What the task requires - Look for the string "Time" in the listing. Copy each line that has it.

Entries provided -
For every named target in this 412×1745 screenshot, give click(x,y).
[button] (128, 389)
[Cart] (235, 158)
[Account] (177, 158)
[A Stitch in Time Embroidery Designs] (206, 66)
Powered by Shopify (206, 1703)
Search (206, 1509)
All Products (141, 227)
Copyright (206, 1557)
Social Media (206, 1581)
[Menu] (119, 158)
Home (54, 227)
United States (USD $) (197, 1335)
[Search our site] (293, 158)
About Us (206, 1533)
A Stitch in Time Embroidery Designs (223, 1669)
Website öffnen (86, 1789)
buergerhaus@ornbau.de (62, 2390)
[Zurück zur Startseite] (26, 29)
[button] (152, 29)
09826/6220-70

Output below -
[A Stitch in Time Embroidery Designs] (206, 66)
A Stitch in Time Embroidery Designs (223, 1669)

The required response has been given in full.